Ma chérie, ma soeur, mon sang, mes yeux. Tu as pris le temps pour m’apprivoiser. Tu m’as acceptée. Toute entière. Quand j’allais mal. Quand je ne sortais pas de chez moi. Quand le moindre pas dehors m’était impossible. Tu as pris ma main dans la tienne et tu ne l’as pas lâchée. A toi je peux tout dire. A toi, je n’ai presque plus besoin de parler. Tu sais mes angoisses, mes douleurs. Tu sais quand je me cache et quand j’en fais trop. Tu me décodes, tu me protéges, tu m’enveloppes. Tu as su voir en moi ce que je croyais mort. Tu m’as aidé à revivre. Ma confiance en toi est immense, ma loyauté presque stupide. Ni toi ni moi ne sommes parfaites, mais nous nous complétons, tu es liée à moi du dedans, les racines sont profondes, juste sous le coeur, elles passent entre les côtes pour appuyer dans le tendre. J’apprends à vivre sans toi. Sans tout te raconter de la moindre minute. Je n’ai plus personne à prévenir quand je vais chier. C’est un drame. Non. C’est juste triste sans toi. C’est juste nul. C’est juste moins drôle. Je sais que je te manque aussi. Tout ca je ne te le dis pas. Parce que c’est déja assez égoïste comme ca de le penser. Parce que tu as autre chose à foutre que de m’entendre me plaindre de ton absence. Pardonne moi de penser à moi. C’est juste que je ne sais pas quoi faire de plus pour toi. Alors j’occupe la place, en attendant. Je t’attends fort. Tout le temps. Je pense à toi.
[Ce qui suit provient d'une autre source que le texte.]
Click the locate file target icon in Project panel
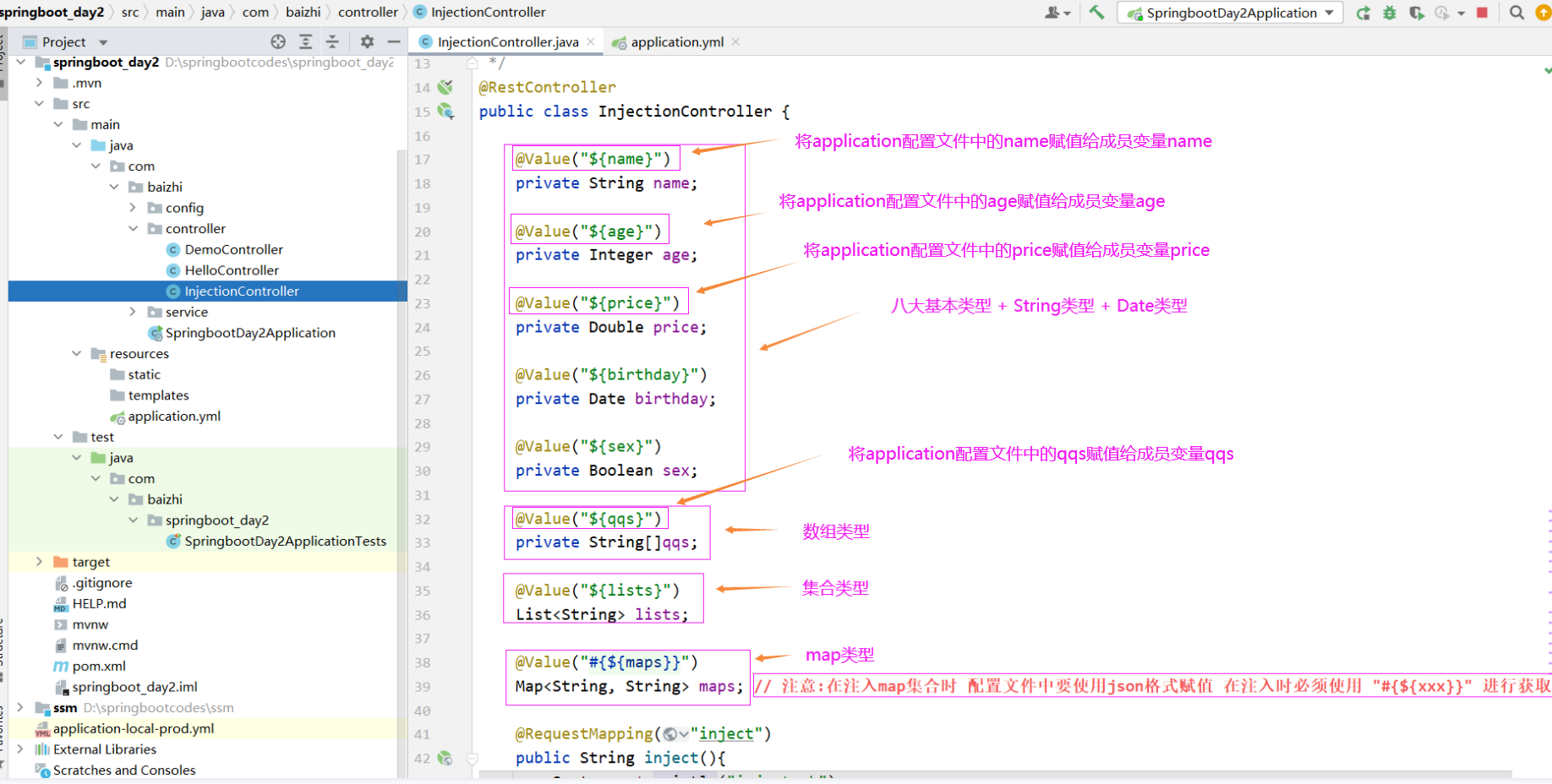 [278, 41]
Tu sais, si tu étais partie, j’aurai continué à t’aimer. Ca aurait été un drame. Vraiment. Je ne sais pas comment j’aurai fait. Pour gérer. Faire le deuil. Avancer. Mais j’aurai continué à t’aimer. Je ne t’en aurai pas voulu. Bien sur j’aurai été en colère, un peu. Quand même. Pour faire bien. Je t’aime de manière inconditionelle. Je te préfère juste vivante. Ca te va mieux. C’est plus gai. Je te préfère surtout heureuse. Pas masquée dans ton sourire d’à peu près. Vraiment bien, sereine, pleine de fougue, de conneries, de projets. Et je sens que t’es là, je sens ta force derrière tes yeux, je sens l’envie qui revient, même avec tes béquilles et tes doutes, avec les mauvais jours. T’es pas partie. T’es pas morte. T’es vivante là derrière. Juste secouée, déracinée. Prends le temps qu’il faudra, arme toi contre la vie dégueulasse et les gens toujours méchants, cale toi bien dans tes pompes, dors, rêve, fais le tri, oublie. Fais attention à toi, c’est ton rôle maintenant, laisse tomber les soucis des autres, arrête de nous porter. Y’a que toi qui compte là. On est tous tournés vers toi, on t’envoie nos bonnes ondes, notre amour, notre foi, on t’offre nos sourires, nos rires, tout ce qu’on fait, tout ce qu’on voit pendant que t’es pas là. On grattera longtemps derrière la porte en attendant qu’elle s’ouvre en grand, ne t’inquiète pas. On est ta famille, recomposée, déglinguée, bizarre, et t’es la notre, pas de pièce rapportée, la vraie. Reviens quand tu voudras.